A class of small noncoding RNAs known as micro-RNAs (miRNA) play vital roles in gene regulation, and recent studies indicate that more than a third of mammalian protein-coding genes are conserved miRNA targets (Bartel, 2004; Lewis et al., 2005). ES cells lacking the machinery that processes miRNA transcripts are unable to differentiate (Kanellopoulou et al., 2005). Moreover, recent evidence indicates that microRNAs play an important role in organismal development through regulation of gene expression (Pasquinelli et al., 2005). OCT4, SOX2, and NANOG were found associated with 14 miRNA genes and co-occupied the promoters of at least two miRNA genes, mir-137 and mir-301 (Table 1). Our results suggest that miRNA genes are likely regulated by OCT4, SOX2, and NANOG in human ES cells and are important components of the transcriptional regulatory circuitry in these cells.
OCT4 and SOX2 are known to be involved in both gene activation and repression in vivo (Botquin et al., 1998; Nishimoto et al., 1999; Yuan et al., 1995), so we sought to identify the transcriptional state of genes occupied by the stem cell regulators. To this end, the set of genes bound by OCT4, SOX2, and NANOG were compared to gene expression datasets generated from multiple ES cell lines (Abeyta et al., 2004; Brandenberger et al., 2004; Sato et al., 2003; Wei et al., 2005) to identify transcriptionally active and inactive genes (Table S2). The results showed that one or more of the stem cell transcription factors occupied 1303 actively transcribed genes and 957 inactive genes.
The importance of OCT4, SOX2, and NANOG for early development and ES cell identity led us to focus additional analyses on the set of 353 genes that are co-occupied by these regulators in human ES cells (Table S5). We first identified transcriptionally active genes. Transcripts were consistently detected in ES cells for approximately half of the genes co-bound by OCT4, SOX2, and NANOG. Among these active genes, several encoding transcription factors (e.g., OCT4, SOX2, NANOG, STAT3, ZIC3) and components of the Tgf-β (e.g., TDGF1, LEFTY2/EBAF) and Wnt (e.g., DKK1, FRAT2) signaling pathways were notable targets. Recent studies have shown that Tgf-β and Wnt signaling play a role in pluripotency and self-renewal in both mouse and human ES cells (James et al., 2005; Sato et al., 2004). These observations suggest that OCT4, SOX2, and NANOG promote pluripotency and self-renewal through positive regulation of their own genes and genes encoding components of these key signaling pathways.

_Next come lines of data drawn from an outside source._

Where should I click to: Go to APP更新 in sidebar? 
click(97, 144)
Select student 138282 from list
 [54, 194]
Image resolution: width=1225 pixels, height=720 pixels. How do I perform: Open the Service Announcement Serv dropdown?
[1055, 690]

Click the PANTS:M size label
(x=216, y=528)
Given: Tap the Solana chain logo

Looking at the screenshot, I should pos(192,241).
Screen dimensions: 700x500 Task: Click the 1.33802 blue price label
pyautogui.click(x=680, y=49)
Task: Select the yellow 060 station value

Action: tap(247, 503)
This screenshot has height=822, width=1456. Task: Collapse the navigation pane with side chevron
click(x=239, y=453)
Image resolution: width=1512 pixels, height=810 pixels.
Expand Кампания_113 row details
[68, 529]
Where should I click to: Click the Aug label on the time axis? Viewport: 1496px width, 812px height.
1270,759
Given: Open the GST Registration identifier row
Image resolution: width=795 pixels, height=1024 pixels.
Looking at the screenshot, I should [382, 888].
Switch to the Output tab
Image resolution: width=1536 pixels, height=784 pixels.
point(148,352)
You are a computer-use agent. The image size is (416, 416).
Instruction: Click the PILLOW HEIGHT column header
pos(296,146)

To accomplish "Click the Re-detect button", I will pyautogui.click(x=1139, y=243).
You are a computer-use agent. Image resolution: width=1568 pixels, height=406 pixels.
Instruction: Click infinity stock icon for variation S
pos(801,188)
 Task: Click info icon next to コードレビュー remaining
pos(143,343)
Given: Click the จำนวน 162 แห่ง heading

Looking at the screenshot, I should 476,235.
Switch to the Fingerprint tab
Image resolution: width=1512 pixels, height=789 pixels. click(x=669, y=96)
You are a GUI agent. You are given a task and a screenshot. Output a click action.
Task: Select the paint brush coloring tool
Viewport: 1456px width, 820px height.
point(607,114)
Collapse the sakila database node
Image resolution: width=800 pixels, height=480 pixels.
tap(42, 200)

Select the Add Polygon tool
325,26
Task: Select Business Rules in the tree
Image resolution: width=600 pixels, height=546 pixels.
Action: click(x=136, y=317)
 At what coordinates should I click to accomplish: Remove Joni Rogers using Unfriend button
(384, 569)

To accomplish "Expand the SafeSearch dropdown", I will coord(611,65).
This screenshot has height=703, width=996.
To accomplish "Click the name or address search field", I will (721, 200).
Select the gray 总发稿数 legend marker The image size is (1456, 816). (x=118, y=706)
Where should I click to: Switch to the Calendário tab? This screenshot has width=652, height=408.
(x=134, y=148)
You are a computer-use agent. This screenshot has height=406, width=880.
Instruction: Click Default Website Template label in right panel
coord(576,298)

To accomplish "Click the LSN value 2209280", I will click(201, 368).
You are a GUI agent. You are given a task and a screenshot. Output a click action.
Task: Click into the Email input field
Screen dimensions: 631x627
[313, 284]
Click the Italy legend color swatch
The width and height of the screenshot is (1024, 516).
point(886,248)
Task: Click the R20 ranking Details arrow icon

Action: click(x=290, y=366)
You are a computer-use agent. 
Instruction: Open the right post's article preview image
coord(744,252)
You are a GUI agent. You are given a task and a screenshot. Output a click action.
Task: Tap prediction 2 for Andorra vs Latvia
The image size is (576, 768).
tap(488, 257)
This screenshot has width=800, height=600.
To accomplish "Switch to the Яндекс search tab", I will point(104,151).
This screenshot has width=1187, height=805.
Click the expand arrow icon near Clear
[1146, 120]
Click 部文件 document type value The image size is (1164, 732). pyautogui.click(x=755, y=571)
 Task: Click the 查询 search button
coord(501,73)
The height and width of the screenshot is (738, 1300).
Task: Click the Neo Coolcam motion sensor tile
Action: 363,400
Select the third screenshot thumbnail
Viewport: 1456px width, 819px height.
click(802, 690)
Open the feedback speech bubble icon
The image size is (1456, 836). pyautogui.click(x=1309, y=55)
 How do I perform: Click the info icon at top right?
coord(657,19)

Among transcriptionally inactive genes co-occupied by OCT4, SOX2, and NANOG, we noted a striking enrichment for transcription factor genes (p < 10−18; Table S7), many of which have been implicated in developmental processes. These included genes that specify transcription factors important for differentiation into extra-embryonic, endodermal, mesodermal, and ectodermal lineages (e.g., ESX1l, HOXB1, MEIS1, PAX6, LHX5, LBX1, MYF5, ONECUT1) (Table S5). Moreover, nearly half of the transcription factor genes that were bound by the three regulators and transcriptionally inactive encoded developmentally important homeodomain proteins (Table 2). These results demonstrate that OCT4, SOX2, and NANOG occupy a set of repressed genes that are key to developmental processes.
To determine which of the OCT4, SOX2, and NANOG bound genes were preferentially expressed in ES cells, we compared expression datasets (Abeyta et al., 2004; Sato et al., 2003) from ES cells and a compendium of differentiated tissues and cell types (Su et al., 2004) (Figure 3; Supplemental Data). It was notable that DPPA4, TDGF1, OCT4, NANOG, and LEFTY2 were at the top of the rank order list of genes that are bound and preferentially expressed in ES cells (Figure 3A). All five of these genes have been implicated in pluripotency (James et al., 2005; Mitsui et al., 2003; Chambers et al., 2003; Nichols et al., 1998; Bortvin et al., 2003). Moreover, several genes that encode developmentally important homeodomain proteins such as DLX5, HOXB1, LHX5, TITF1, LBX1, and HOP were at the bottom of this list, indicating that they are preferentially repressed in ES cells.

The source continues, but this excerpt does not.